Rotator Cuff

Rotator cuff injuries are among the most common of all shoulder injuries, and they make up a significant portion of the 6 million shoulder injuries each year in the United States. Dr. Greg Nicholson, one of the leading shoulder surgeons in the country, is an innovator in shoulder and elbow care, treating patients with sports-related, traumatic, arthritic, and occupational conditions.

Causes of Injury

Wear and tear: As you age, especially those over the age of 40, everyday activities begin to take a toll on the rotator cuff. Gradually, the collagen (fibrous protein) in the rotator cuff muscles and tendons begins to break down, leading to a greater chance of injury.

Falling: Sudden trauma to the rotator cuff, such as that from using your arm to break a fall or during sports, can tear or bruise the rotator cuff tendon or muscles.

Repetitive stress: Repeated overhead motion of your arms can lead to inflammation and even tearing of the rotator cuff muscles and tendons. This often afflicts those in the building trades, such as painters and carpenters. Athletes are also vulnerable, especially swimmers, baseball players and tennis players. Dr. Greg Nicholson is expertly qualified to treat athletes’ injuries through his 15 years of experience treating professional baseball players and as a team physician for the Chicago White Sox organization.

Pulling and lifting: Straining and tearing the rotator cuff tendons and muscles can occur if you lift an object that is too heavy or you improperly lift an overhead object.

Poor posture: If you slouch the shoulders and neck forward, the space where the rotator cuff muscles sit can become smaller. The can result in the muscle or tendon getting pinched beneath the shoulder bone. This is especially common for those doing overhead activities like throwing.


  • Magnetic Resonance Imaging (MRI)
  • X-rays
  • Arthrogram with CT Scan
  • Ultrasound
  • Diagnostic Arthroscopy
  • Non-Surgical Treatments

    The key to non-surgical treatments is patience. It can take anywhere from several weeks to several months to get desired results.

    Rest: Resting the injured joint is the first step to reduce swelling and pain. Be sure to keep using the arm gently. Keeping it immobilized can lead to a painful condition called frozen shoulder.
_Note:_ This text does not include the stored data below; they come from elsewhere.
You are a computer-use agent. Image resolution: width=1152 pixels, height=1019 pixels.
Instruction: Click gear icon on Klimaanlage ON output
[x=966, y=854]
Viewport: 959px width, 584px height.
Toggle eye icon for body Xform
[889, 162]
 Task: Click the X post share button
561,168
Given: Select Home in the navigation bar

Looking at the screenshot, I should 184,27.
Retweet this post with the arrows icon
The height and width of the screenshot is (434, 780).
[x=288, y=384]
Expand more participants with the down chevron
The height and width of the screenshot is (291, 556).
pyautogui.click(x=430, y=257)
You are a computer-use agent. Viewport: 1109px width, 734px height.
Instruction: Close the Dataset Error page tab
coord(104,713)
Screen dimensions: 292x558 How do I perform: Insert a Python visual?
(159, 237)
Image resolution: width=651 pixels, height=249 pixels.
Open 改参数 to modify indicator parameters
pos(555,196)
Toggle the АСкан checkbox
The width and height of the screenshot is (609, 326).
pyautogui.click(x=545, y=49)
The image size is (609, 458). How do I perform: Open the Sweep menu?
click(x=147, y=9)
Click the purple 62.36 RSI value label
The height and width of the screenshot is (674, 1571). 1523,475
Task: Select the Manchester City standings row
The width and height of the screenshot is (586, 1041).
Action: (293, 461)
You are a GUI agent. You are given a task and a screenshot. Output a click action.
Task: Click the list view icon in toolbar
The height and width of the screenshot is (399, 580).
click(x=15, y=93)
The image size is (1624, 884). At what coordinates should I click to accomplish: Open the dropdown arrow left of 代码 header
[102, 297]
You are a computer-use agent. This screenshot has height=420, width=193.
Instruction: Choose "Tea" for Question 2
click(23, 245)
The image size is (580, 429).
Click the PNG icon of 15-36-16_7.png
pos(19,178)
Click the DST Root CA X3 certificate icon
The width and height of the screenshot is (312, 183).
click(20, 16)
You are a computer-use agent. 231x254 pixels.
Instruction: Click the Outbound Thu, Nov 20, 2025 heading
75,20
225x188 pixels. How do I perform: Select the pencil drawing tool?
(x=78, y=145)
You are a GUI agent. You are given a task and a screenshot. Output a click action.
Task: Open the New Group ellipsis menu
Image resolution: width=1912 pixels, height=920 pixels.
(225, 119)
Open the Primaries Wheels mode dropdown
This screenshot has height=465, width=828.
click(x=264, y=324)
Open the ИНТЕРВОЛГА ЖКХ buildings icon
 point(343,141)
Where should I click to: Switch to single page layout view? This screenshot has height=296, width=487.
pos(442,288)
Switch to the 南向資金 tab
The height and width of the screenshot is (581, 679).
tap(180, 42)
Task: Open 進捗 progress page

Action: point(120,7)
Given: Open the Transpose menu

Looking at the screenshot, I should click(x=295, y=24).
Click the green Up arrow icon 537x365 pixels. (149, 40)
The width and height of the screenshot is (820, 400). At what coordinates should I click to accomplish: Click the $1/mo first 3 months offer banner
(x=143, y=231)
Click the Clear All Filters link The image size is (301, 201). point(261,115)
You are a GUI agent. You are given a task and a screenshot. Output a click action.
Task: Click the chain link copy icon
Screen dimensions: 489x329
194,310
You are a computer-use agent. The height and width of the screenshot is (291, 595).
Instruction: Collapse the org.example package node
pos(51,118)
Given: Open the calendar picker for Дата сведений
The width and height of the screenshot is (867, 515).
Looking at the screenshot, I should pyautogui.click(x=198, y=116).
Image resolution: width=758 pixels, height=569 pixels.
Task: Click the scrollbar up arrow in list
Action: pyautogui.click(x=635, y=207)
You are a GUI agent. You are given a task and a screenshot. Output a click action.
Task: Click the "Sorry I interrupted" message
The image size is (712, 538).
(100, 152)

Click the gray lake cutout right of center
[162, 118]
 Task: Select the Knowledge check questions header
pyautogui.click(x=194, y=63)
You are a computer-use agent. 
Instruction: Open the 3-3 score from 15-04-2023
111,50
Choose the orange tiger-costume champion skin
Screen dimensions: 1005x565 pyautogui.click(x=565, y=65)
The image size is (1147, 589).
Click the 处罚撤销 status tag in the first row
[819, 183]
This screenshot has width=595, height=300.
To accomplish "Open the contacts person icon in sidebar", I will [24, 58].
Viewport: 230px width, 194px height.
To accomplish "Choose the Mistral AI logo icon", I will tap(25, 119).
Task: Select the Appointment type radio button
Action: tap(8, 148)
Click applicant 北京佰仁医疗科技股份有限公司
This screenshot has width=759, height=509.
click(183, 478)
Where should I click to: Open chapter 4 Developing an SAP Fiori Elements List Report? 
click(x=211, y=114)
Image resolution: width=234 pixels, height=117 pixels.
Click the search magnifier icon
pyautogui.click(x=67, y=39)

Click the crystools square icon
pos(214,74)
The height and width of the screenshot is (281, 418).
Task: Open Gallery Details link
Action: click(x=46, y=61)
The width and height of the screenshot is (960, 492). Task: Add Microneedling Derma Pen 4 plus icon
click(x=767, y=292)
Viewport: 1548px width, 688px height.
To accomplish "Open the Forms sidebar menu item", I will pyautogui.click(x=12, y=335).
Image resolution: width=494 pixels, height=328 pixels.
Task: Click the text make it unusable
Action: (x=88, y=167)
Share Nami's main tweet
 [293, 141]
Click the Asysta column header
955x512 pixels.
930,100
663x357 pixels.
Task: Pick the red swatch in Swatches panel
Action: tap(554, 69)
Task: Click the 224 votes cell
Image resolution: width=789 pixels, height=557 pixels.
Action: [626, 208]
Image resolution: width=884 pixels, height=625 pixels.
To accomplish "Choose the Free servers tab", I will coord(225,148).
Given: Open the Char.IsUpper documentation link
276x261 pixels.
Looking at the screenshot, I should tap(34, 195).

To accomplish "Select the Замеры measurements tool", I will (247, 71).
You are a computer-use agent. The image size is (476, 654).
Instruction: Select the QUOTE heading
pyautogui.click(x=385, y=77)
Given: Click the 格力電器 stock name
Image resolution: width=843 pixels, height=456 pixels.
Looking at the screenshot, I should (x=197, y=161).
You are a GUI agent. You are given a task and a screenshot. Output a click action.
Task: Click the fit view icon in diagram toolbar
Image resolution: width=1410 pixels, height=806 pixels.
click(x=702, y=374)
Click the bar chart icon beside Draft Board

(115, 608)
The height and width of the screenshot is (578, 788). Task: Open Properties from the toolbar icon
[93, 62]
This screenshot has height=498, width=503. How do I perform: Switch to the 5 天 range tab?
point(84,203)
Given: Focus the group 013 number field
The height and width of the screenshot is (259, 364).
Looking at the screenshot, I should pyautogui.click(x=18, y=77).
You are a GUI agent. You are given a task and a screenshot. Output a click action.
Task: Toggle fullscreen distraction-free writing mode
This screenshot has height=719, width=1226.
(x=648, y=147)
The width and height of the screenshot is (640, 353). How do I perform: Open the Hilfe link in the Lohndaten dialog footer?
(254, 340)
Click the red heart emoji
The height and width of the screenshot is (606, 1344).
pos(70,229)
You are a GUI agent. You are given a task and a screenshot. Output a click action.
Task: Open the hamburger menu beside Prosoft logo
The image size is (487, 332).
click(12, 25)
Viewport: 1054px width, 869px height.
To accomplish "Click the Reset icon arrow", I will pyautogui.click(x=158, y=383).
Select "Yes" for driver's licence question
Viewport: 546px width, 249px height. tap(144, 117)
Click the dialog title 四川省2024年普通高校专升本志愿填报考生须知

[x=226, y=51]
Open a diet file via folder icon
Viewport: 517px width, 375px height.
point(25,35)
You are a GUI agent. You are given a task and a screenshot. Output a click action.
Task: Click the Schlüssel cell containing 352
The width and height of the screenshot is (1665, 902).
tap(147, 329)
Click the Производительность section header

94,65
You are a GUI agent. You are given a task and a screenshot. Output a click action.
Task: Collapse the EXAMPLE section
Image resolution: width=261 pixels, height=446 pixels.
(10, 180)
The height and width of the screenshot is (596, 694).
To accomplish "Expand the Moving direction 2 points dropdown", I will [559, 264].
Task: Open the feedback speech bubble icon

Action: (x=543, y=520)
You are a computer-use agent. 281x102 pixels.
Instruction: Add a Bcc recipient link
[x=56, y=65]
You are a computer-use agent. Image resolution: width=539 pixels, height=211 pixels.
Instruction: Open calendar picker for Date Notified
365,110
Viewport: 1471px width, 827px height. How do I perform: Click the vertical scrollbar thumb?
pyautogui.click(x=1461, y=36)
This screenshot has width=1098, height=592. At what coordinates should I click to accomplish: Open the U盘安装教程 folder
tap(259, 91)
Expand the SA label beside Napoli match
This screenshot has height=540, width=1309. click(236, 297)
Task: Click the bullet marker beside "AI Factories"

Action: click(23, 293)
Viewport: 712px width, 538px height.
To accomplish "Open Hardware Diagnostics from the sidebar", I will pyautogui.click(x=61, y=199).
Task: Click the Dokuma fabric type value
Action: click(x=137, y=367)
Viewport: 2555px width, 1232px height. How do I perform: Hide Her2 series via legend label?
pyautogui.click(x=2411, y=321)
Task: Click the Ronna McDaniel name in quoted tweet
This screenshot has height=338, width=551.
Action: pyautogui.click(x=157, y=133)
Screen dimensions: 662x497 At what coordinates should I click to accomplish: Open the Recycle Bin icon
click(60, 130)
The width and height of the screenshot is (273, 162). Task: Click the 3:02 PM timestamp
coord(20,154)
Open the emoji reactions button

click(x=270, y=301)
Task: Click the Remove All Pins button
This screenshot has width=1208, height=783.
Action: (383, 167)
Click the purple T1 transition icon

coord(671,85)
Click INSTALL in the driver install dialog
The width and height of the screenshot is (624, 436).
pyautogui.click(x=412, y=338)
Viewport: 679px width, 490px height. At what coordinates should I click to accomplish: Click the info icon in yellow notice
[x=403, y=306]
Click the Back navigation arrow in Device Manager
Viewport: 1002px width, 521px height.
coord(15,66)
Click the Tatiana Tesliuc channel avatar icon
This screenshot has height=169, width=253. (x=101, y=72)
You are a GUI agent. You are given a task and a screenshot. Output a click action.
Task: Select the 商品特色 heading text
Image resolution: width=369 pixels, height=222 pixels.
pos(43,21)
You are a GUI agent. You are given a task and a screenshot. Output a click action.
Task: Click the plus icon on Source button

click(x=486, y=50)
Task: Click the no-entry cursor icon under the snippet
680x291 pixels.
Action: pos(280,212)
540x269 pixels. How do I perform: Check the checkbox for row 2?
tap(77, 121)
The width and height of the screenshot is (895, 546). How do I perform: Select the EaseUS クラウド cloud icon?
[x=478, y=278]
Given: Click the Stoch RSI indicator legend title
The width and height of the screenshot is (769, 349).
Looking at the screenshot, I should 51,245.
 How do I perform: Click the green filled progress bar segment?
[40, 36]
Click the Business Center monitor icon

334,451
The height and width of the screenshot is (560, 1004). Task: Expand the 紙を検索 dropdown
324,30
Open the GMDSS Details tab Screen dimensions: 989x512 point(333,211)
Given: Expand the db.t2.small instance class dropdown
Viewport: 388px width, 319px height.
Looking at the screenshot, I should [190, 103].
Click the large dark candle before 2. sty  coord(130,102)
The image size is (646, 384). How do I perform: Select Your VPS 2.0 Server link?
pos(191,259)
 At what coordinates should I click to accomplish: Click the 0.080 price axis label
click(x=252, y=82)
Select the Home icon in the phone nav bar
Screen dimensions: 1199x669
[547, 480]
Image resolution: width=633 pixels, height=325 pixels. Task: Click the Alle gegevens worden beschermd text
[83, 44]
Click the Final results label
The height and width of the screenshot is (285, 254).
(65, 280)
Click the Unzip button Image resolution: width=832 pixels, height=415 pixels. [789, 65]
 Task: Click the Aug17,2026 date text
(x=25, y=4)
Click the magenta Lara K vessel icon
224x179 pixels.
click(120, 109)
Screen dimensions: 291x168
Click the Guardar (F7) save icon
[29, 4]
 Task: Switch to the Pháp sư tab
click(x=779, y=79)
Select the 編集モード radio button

  • Ice: In the first 24 hours of an injury, ice it to reduce swelling and pain.
  • Heat: After 24 hours have passed, a heating pad or hot compress can help.
  • NSAIDS (non-steroidal anti-inflammatory drugs): Reduce pain and swelling through NSAIDS such as ibuprofen (Advil), naproxen (Aleve) and aspirin.
  • Physical therapy and exercise: Gentle exercises and stretches designed to strengthen the muscle can treat many rotator cuff injuries. Dr. Nicholson has found that beginning physical therapy is beneficial as soon after an injury as possible.
  • Steroids: Cortisone can be injected directly into the rotator cuff to reduce inflammation and pain, but steroid injection should be used under the careful direction of a doctor, and multiple injections should be avoided.
  • Surgical Treatments

    Most rotator cuff injuries are treated non-surgically, but Dr. Nicholson may do surgery if a rotator cuff is torn or if months of physical therapy and other treatments have not helped.

    Common surgeries to correct rotator cuff that Dr. Nicholson has extensive experience performing include:

  • Impingement Surgery (also called Acromioplasty or Subacromial Decompression)
  • Arthroscopic Rotator CUFF Repair Surgery
  • How arthroscopic rotator cuff surgery is performed?

    Rather than making a large incision, Dr. Nicholson makes three small incisions.

    What type of anesthesia is required for arthroscopic surgery?

    Both general anesthesia and regional anesthesia can be given for this type of surgery.

    What are the advantages of arthroscopy for rotator cuff repair?

    Because arthroscopic surgery requires a smaller access point, the incisions are much smaller than in traditional open surgery, leading to shorter recovery time for the patient.